Chorale holiday concerts
San Benito Oriana Chorale will present their Christmas season concerts on Dec. 13 at San Juan Bautista Mission (406 Second Street in San Juan Bautista) at 7:30pm; Dec. 15 at Christ Fellowship Church (2066 San Benito Street) in Hollister at 6:30pm; and Dec. 17 at Christ Fellowship Church at 3pm.
Tickets are $20 for adults, and $15 students, and are available at Postal Graphics and at the door before each show.
Pancake breakfast and toy drive
Join local firefighters for the annual pancake breakfast and toy drive, from 8-11am Dec. 9 at the Sacred Heart Parish School gymnasium (670 College Street in Hollister). Hollister firefighters will be collecting toys for their annual toy drive, and anyone who would like to donate is encouraged to bring a new toy.
The breakfast includes all you can eat pancakes, sausage, eggs and beverages, as well as arts and crafts for the kids. Tickets are $10 each and are available before the event at Fire Station 1, 110 Fifth Street, during business hours. If you miss getting your ticket, they’ll also be available on the day of the event at the door.
Buddy the Elf, Santa and the Grinch will be available for photos.
Newsom announces funding to clear highway encampments
The state is making nearly $300 million in additional grant money available for local governments to clear homeless encampments, with a focus on areas near state highways and interstate highways, and provide housing options for people who are impacted.
About half of the “encampment resolution” money announced by Gov. Gavin Newsom on Monday will be dedicated to the effort to clear encampments on what the state refers to as rights-of-way, which are public roads, highways and interstate highways owned and maintained by Caltrans.
The $299 million in grant money adds to the $414 million already awarded from the state’s Encampment Resolution Fund, which was established through Assembly Bill 140 in 2021 to help local jurisdictions provide more re-housing options for people living in encampments near highways.
In a statement, Newsom said clearing the encampments was motivated by safety.
“Since day one, combatting homelessness has been a top priority. Encampments are not safe for the people living in them, or for community members around them. The state is giving locals hundreds of millions of dollars to move people into housing and clean up these persistent and dangerous encampments. And we are doing the same on state land, having removed 5,679 encampments since 2021,” Newsom said.
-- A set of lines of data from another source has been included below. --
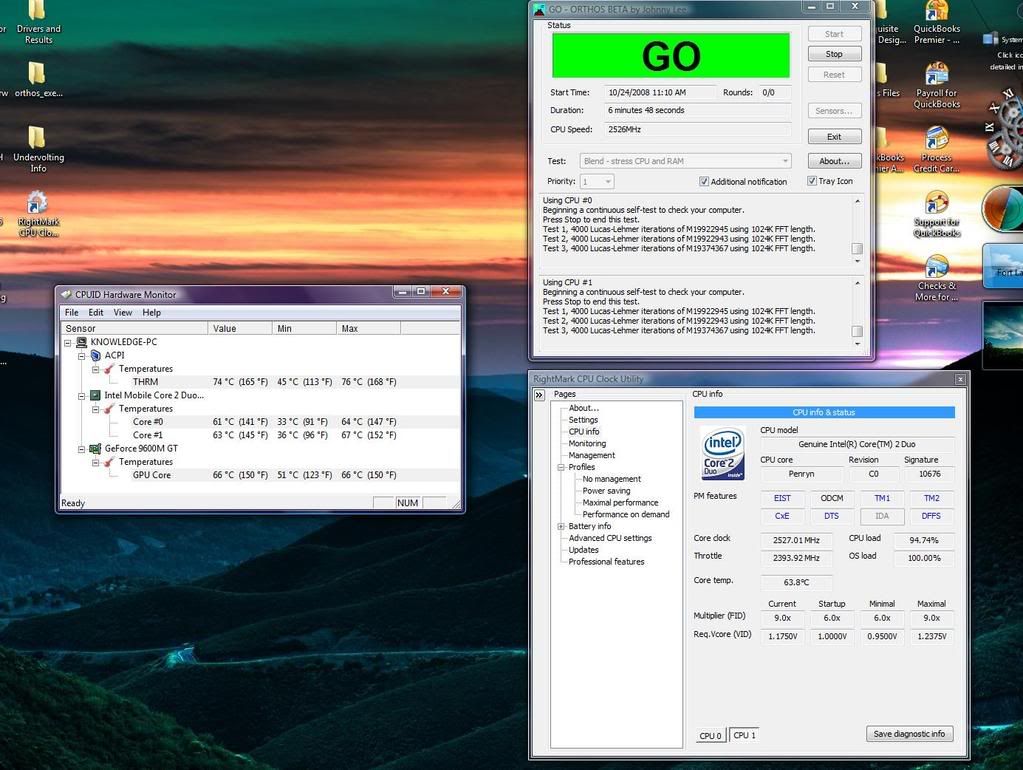Viewport: 1023px width, 770px height.
Task: Toggle the EIST power management feature
Action: (782, 498)
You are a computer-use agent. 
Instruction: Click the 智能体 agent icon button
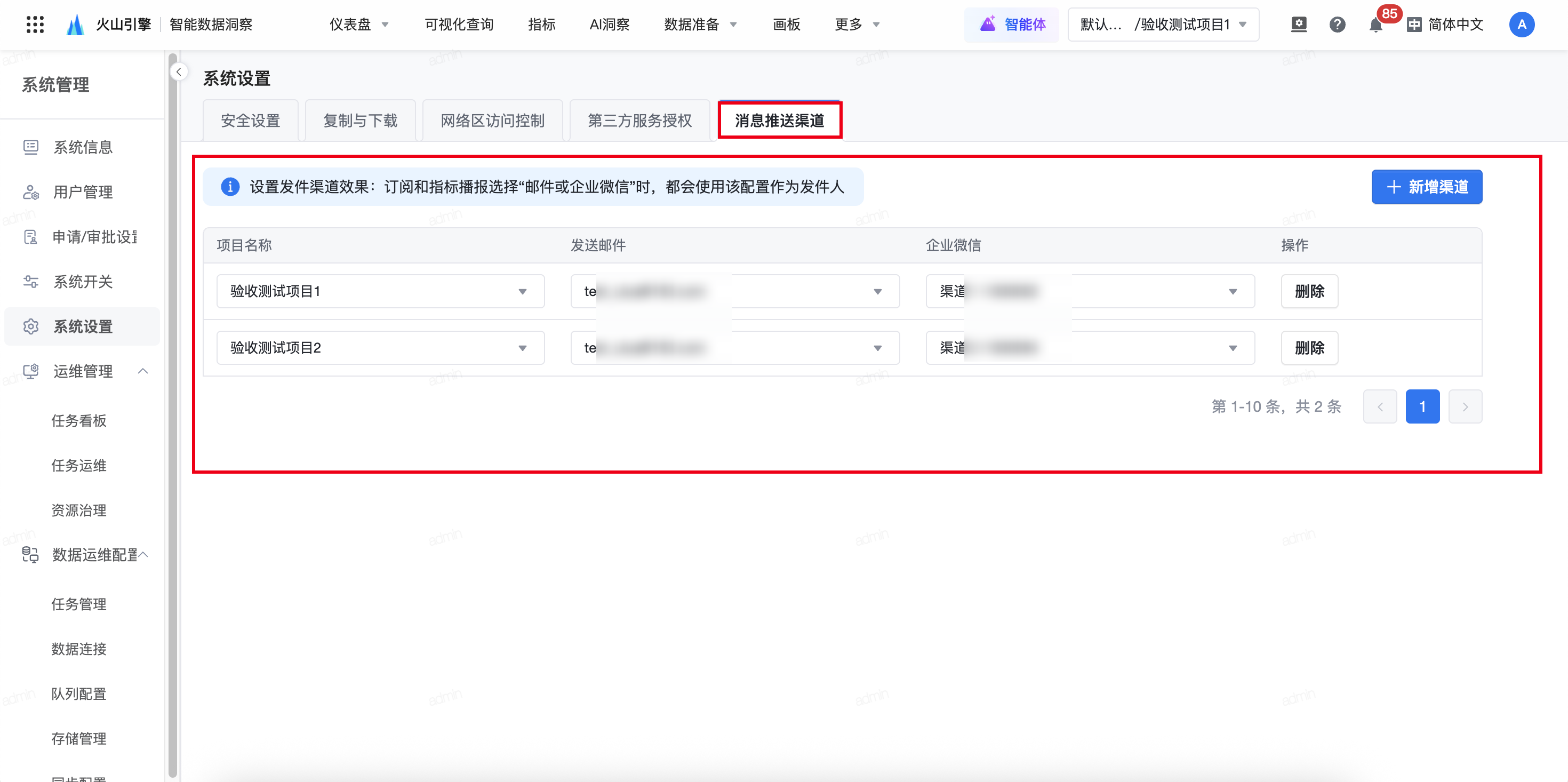[x=1012, y=25]
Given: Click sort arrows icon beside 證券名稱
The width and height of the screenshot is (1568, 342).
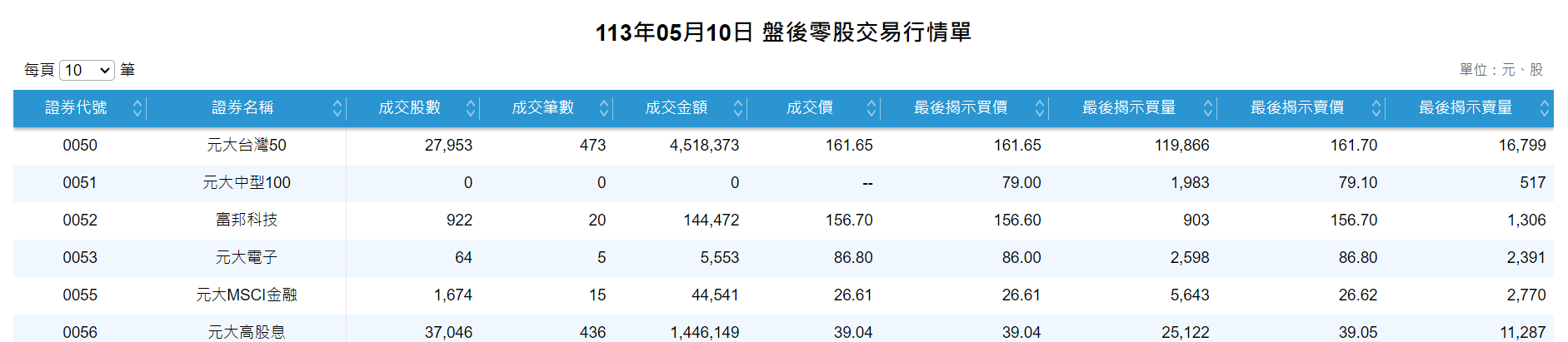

Cities, counties and continuums of care are eligible to apply for the grant money through the California Interagency Council on Homelessness through next June.
The money helps fund street outreach teams and facilitates partnerships between local governments and Caltrans to clear the encampments.
“Through the Encampment Resolution Grants, Caltrans is working to connect people experiencing homelessness on its right-of-way to more secure and stable housing situations offered by local partners,” said Alisa Becerra, a Caltrans Deputy Division Chief.